Just been diving into some of the best AI stocks worth considering right now, and honestly, the market's been throwing some interesting opportunities our way lately.



Here's what I'm seeing: the macro picture is actually pretty solid for tech. Earnings and rates are both working in our favor. The AI spending story isn't slowing down—if anything, it's accelerating. AI hyperscalers are projected to drop roughly $530 billion in capex this year, up from $400 billion last year. That's the kind of momentum that doesn't just disappear.

What caught my attention is how the pullbacks we've seen are creating entry points for the best AI stock opportunities. I'm talking about situations where quality companies got hit hard but their fundamentals are still firing on all cylinders.

Take ServiceNow. The stock got absolutely crushed—down nearly 50% from its January highs. But here's the thing: the company is genuinely integrating AI into everything it does. They deepened their partnership with OpenAI, they're working with Anthropic on Claude integration, and their numbers are still impressive. Revenue hit $13.28 billion in 2025 with consistent 21-24% growth. They're projecting 20% revenue growth for 2026 and 18% for 2027. The CEO bought $3 million worth of shares recently, which tells you something. If NOW just recovers to those January levels, we're looking at roughly 100% upside from here.

Then there's Celestica, which is the infrastructure play behind the AI boom. This is the pick-and-shovels story—they manufacture the hardware that powers AI data centers. Revenue grew 29% in 2025 to $12.39 billion, and they're guiding for 37% growth in 2026. The company more than doubled revenue between 2021 and 2025. They're investing $1 billion in capex in 2026 because demand for AI infrastructure isn't slowing down. CLS is down about 25% from its November highs, and with 15 out of 18 analyst recommendations being Strong Buys, it's one of the best AI stocks to consider on this dip.

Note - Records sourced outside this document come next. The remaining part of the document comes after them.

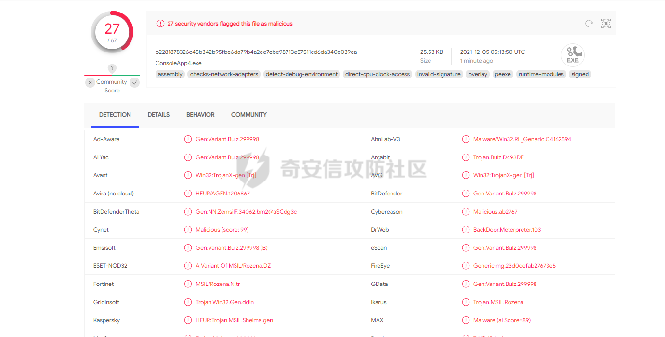Screen dimensions: 665x337
Task: Click the reanalyze refresh icon
Action: pos(588,24)
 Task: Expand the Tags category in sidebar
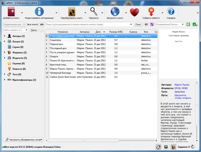[4, 74]
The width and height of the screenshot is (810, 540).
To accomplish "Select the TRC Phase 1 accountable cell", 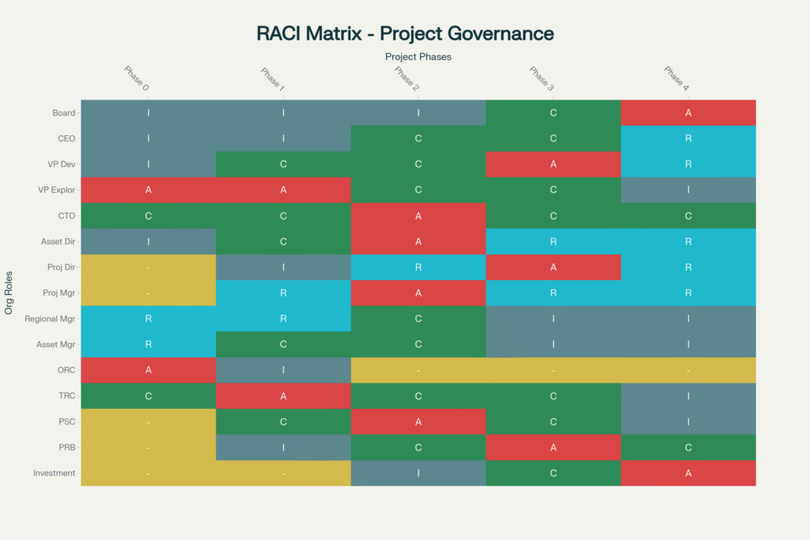I will (283, 396).
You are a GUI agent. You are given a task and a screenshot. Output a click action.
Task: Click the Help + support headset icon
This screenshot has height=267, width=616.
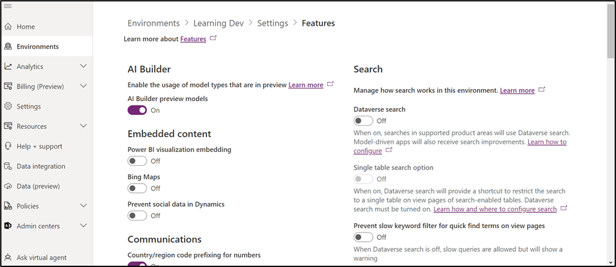[x=8, y=146]
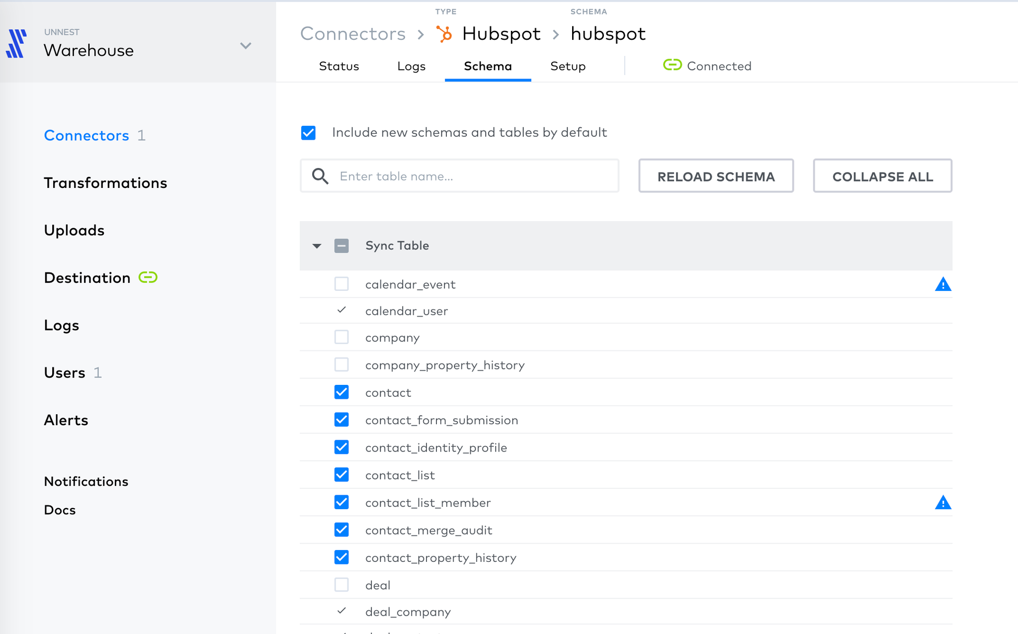Toggle the Sync Table select-all checkbox
Image resolution: width=1018 pixels, height=634 pixels.
[341, 246]
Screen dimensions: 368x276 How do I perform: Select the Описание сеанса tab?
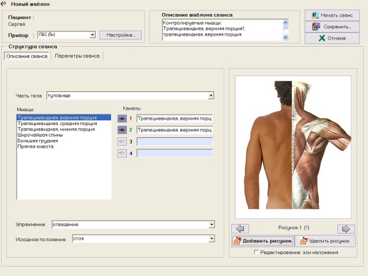[27, 56]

The broader tech sector earnings outlook for Q1 2026 is at 24% growth versus 18% in mid-January. That's acceleration, not deceleration. And 15 out of 16 Zacks sectors are projected to post earnings growth in 2026.

Looking at the technical picture, both stocks found support at key levels this week. NOW is right near its 50-day moving average after hitting oversold RSI levels we haven't seen in a decade. CLS bounced at its 200-day moving average.

The way I see it, if you're a long-term investor, these kinds of pullbacks in quality best AI stocks are exactly when you should be thinking about building positions. History shows that buying during chaos and downturns works over the long haul. The earnings growth is there, the capex spending is accelerating, and valuations have compressed. That's a setup worth paying attention to.